It started on Spring break. I was waiting at my gate in the Salt Lake airport for my flight to Los Angeles to see Paul Simon in concert. I was wasting time when something on the airport TV screens caught my attention. I saw a 3-4 minutes CNN Hero clip about Anuradha Koirala, a woman who fights human sex trafficking in Nepal (a brief version of the video is embedded below). I found myself weeping in the middle of the airport, knowing I was unable to comprehend in the smallest degree what hell millions of my sisters face. I thought of my little son, and perhaps future sons and daughters, and how my heart could never be at peace if I could not know my children were safe.
I had looked up her charity and then forgotten about it.
Last weekend I got the next movie in my Netflix cue called Water. Recommended by my sister Marie, I was absolutely engrossed and challenged by what I saw. Besides an incredibly beautifully shot film with fantastic performances, this story of the evils perpetrated against widows, women, and the poor by these cultural and religious traditions was heart-rending and eye-opening.
Now, I highly recommend this film. But that’s not what I want to write about.
What has struck me is the visceral reaction I had and how little it has dissipated half of a week later. I believe what is happening in the name and practice of this aspect of Hinduism is evil. Straight up evil. “Wicked tradition of your fathers” evil. As a liberal and Christian I believe in giving a wide berth to people and cultures, but this tugs at something deep.
Then, yesterday, this article pops up on the Yahoo homepage:
Early results show India has 914 girls under age 6 for every 1,000 boys. A decade ago, many were horrified when the ratio was 927 to 1,000.
The discrimination happens through abortions of female fetuses and sheer neglect of young girls, despite years of high-profile campaigns to address the issue. So serious is the problem that it’s illegal for medical personnel to reveal the gender of an unborn fetus, although evidence suggests the ban is widely circumvented.
Part of the reason Indians favor sons is the enormous expense in marrying off girls. Families often go into debt arranging marriages and paying elaborate dowries. A boy, on the other hand, will one day bring home a bride and dowry. Hindu custom also dictates that only sons can light their parents’ funeral pyres.
The census data shows that the worst offenders are the relatively wealthy northern states of Punjab and Haryana.
China is experiencing similar infanticide and a gross gender imbalance.
I don’t know what to do about this. This is a cultural battleship carrying over 2 billion people that will not turn on a dime. But what choice do we have? How can we rest or be at peace when millions of babies, girls, and women are treated as chattle at best, a curse or problem at worst.
This brings me back to Sam Harris. You may know him as one of the fresh young faces of neo-Atheism, but his most recent book The Moral Landscape argues that there are some practices that we can look at through secular, logical eyes alone and deem detrimental to human happiness. There can be an empirical basis for morality. This has become one of those issues for me: I don’t think I care what the Vedas say, and for all of my fascination and deference to Eastern religion I’ve developed through the years I don’t feel like this is something that can be justified because it in a religious or cultural reality to these countries.
I remember the conversation we had about this, and I agreed with you ultimately. But I think the conclusion we came to is that this means that in the world you're imagining those of strong religious conviction must be prepared to break the law in order to follow their convictions. Which makes sense — earthly laws, even those made by men of conscience, cannot always be expected to accurately reflect God's will (and in most cases such earthly laws are actually a protection against the evil pseudo-religious traditions you reference).

Dataset content
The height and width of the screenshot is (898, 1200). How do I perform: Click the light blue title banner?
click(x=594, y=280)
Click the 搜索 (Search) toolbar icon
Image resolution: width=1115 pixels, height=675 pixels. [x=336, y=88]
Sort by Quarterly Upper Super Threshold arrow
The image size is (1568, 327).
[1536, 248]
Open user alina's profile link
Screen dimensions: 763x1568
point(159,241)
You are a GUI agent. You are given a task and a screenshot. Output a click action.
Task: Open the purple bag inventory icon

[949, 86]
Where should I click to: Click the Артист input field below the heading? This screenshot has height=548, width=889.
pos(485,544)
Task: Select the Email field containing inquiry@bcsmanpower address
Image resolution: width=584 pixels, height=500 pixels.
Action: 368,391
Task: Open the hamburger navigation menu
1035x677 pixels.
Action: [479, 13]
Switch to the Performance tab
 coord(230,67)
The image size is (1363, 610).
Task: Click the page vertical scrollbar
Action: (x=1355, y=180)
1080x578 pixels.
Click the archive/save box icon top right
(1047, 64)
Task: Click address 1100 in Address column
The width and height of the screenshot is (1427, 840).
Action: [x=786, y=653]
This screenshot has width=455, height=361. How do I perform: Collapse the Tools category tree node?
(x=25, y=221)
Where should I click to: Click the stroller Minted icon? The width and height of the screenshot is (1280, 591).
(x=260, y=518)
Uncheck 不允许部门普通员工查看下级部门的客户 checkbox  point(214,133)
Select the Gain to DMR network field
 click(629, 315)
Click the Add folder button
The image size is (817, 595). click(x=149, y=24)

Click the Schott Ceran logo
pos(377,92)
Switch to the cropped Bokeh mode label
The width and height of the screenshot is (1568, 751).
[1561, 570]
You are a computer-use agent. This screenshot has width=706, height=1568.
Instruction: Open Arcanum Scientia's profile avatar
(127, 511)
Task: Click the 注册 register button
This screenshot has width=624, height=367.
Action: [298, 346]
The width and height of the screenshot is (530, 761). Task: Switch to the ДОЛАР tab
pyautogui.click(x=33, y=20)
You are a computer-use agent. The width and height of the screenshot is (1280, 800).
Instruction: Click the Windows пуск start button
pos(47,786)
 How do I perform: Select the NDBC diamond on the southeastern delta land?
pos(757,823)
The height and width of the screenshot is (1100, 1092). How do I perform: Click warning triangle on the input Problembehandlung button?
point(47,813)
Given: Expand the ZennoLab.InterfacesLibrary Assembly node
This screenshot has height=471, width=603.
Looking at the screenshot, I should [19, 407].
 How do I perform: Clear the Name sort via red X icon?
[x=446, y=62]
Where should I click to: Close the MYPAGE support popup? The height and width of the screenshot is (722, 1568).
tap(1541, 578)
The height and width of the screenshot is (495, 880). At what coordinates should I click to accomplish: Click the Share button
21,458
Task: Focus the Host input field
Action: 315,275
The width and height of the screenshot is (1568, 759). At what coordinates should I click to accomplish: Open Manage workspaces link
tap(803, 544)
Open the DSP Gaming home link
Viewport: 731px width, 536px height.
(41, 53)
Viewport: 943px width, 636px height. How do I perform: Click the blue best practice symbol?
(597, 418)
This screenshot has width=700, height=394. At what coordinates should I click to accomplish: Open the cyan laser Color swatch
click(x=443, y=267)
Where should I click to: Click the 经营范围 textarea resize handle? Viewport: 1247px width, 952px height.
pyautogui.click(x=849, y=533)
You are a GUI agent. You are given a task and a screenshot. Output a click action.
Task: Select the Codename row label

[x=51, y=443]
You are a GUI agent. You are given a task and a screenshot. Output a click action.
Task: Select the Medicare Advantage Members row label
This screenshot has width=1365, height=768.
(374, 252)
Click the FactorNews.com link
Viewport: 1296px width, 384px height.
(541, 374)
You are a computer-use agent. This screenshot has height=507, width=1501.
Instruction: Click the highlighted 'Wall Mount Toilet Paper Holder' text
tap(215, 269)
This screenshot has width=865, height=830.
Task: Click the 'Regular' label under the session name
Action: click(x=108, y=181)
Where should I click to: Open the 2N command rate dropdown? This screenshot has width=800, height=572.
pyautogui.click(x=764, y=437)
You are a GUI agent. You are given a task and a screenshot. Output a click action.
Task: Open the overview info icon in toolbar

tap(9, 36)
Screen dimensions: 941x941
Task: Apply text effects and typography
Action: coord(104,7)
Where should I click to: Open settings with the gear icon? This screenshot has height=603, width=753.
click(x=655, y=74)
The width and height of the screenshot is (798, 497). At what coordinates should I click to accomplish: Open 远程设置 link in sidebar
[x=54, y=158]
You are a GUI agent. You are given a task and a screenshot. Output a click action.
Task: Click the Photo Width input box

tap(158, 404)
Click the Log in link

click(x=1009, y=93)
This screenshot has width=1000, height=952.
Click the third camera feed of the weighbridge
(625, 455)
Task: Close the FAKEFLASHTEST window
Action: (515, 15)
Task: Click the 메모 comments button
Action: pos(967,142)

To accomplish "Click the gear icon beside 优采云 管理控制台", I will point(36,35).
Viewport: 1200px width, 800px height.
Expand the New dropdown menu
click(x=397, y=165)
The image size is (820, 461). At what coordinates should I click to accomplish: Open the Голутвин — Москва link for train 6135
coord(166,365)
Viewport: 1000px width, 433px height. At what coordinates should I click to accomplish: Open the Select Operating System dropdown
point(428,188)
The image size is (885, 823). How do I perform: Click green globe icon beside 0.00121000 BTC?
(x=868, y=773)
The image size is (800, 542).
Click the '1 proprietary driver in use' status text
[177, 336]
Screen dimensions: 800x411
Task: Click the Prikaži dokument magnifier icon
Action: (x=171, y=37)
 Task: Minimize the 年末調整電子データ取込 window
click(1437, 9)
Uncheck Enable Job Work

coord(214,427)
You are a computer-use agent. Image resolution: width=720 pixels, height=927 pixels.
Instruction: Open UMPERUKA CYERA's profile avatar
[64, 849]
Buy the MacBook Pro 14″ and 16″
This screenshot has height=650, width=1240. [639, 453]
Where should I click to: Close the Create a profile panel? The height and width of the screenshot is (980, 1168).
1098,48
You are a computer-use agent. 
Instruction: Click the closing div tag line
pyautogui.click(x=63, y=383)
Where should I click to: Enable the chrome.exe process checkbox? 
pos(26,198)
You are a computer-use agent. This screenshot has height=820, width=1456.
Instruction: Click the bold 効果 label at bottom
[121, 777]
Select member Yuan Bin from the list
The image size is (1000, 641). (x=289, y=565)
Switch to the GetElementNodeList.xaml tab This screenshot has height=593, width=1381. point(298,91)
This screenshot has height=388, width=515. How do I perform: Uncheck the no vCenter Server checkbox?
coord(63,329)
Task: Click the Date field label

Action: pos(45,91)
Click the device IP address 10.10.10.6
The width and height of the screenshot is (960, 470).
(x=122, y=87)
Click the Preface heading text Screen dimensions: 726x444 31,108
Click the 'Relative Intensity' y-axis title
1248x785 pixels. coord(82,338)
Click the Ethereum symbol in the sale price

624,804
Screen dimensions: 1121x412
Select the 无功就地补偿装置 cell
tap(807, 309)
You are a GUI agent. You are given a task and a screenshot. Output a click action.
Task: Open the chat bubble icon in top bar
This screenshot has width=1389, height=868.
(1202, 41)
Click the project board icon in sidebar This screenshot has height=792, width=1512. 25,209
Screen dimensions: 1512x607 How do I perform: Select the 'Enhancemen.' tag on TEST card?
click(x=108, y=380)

Your instructions
According to the text above on India's gender imbalance, what ratio of girls under age 6 to boys do early census results show for India?

Completed task
914 girls for every 1,000 boys.